Na metade do mandado, quando se achava com a popularidade mais baixa que rabo de cobra, Cláudio Ribeiro chamou Sabino ao seu gabinete de prefeito, e lhe disse que iria iniciar uma nova etapa do mandado, necessitando do seu apoio. Revela, então, que rompera com os que haviam financiado sua eleição, dirigindo-lhes estas palavras: “Vocês já roubaram o suficiente; agora é minha hora de atender meus compromissos com os eleitores, governando para a cidade”. Ou seja, Cláudio colocava ponto final na roubalheira que permitira até ali, e agora queria recuperar o respeito do povo — que o tratava carinhosamente de “Coronel”, retribuição a um tratamento que Cláudio, homem comunicativo e cheio de energia, contando pouco mais de 40 anos, dispensava a todos que se acercavam dele. Olhou duramente os olhos de Sabino, e segredou-lhe, em voz reveladora de medo. “Esses homens são capazes de tudo, até de me matar. Por isso escolhi você para me apoiar, com seu grupo”.
____
> TAREFA 1: Diga se cada afirmação concorda com o trecho, respondendo sim ou não e citando literalmente as palavras que decidem a resposta: (a) Cláudio Ribeiro chamou Sabino ao gabinete num momento de popularidade baixa; (b) o povo tratava Cláudio carinhosamente de "Prefeito"; (c) Cláudio tinha mais de 50 anos.
> TAREFA 2: Transcreva todos os segmentos do trecho que aparecem entre aspas.
____
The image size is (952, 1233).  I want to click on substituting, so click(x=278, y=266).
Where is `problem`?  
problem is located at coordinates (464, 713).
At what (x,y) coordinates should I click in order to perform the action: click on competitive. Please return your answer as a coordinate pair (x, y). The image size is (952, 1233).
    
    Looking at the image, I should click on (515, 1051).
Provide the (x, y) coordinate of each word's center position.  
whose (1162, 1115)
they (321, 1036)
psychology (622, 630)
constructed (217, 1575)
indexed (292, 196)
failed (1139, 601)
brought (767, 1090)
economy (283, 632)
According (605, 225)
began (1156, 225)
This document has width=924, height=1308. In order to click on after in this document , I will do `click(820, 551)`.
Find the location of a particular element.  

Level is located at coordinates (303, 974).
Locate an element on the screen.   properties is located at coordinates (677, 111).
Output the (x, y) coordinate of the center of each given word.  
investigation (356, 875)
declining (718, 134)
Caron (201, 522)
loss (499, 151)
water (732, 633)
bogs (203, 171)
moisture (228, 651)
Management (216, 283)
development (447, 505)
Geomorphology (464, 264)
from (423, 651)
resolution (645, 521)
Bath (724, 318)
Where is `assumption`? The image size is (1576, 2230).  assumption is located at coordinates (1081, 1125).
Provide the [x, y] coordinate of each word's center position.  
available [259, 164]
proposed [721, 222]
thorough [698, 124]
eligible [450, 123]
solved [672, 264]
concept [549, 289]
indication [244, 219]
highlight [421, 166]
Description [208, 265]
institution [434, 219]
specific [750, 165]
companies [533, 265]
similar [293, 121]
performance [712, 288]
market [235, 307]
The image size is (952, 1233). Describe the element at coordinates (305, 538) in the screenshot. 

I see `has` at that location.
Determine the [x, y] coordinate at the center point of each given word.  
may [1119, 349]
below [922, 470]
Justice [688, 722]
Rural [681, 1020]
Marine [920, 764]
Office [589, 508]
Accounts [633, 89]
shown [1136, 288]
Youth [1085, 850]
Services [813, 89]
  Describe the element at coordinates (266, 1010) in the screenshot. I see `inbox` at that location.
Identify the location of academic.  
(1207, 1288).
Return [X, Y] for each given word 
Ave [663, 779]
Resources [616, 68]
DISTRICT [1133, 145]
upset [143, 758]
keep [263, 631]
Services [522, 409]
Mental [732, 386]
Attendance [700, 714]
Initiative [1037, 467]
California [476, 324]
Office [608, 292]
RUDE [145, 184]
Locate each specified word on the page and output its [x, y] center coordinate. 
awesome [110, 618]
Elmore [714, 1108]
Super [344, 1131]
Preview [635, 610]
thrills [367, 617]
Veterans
____
> RESPOSTA 1:
(a) Sim: "quando se achava com a popularidade mais baixa que rabo de cobra, Cláudio Ribeiro chamou Sabino ao seu gabinete de prefeito".
(b) Não: "que o tratava carinhosamente de “Coronel”".
(c) Não: "contando pouco mais de 40 anos".

> RESPOSTA 2:
1. Vocês já roubaram o suficiente; agora é minha hora de atender meus compromissos com os eleitores, governando para a cidade
2. Coronel
3. Esses homens são capazes de tudo, até de me matar. Por isso escolhi você para me apoiar, com seu grupo